Time-Resolved Fourier Transform IR Emission Spectroscopy (TR-FTIRES), with $0.5 \mu$s and $1 cm^{-1}$ resolutions, has been used to characterize the collisional energy transfer of highly vibrationally excited $SO_{2}, SO_{2}$ was excited by 308 nm laser pulses through the $\bar{B}^{1}B_{1} \leftarrow \bar{X}^{1}A_{1}$ trasitions. Collisional induced internal conversion following laser excitation prepares molecules with $32,000 cm^{-1}$ vibrational energy. IR emission spectra from highly vibrationally excited $SO_{2}$ show many broad and red shifted features. The energy distribution of $SO_{2}$ during a collision deactivation process can be monitored through the $\nu_{1}, \nu_{3}$ and $\nu_{1} + \nu_{3}$ emission detected by TR-FTIRES. IR emission can also be detected from bath gas molecules allowing direct observation of the V-V energy transferring collisions.
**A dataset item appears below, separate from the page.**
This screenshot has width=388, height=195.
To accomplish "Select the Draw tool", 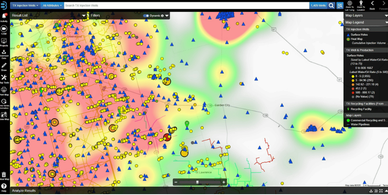I will [x=4, y=66].
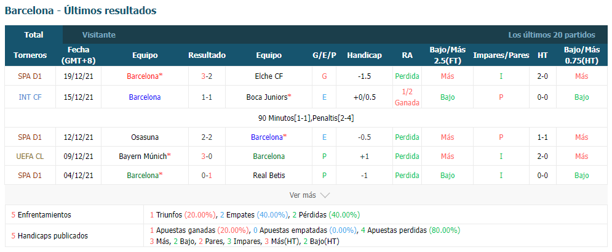This screenshot has width=612, height=252.
Task: Open the Elche CF team link
Action: (x=269, y=76)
The average energy loss per collision, $\langle \Delta E\rangle$, as a function of average energy, $\langle E\rangle$, of $SO_{2}$ can be extracted from the TR-FTIRE spectra by modeling the intensity of the IR emission. The $\langle \Delta E\rangle-\langle E\rangle$ curve shows a dramatic increase in $\langle \Delta E\rangle$ values above $20,000 cm^{-1}$ energy. Previous studies in our $laboratory^{1}$ have shown that such a dramatic increase is caused by intramolecular vibronic couplings at high vibrational energies. This observation suggests that the origin of the lowest triplet state of $SO_{2}$ is around $20,000 cm^{-1}$.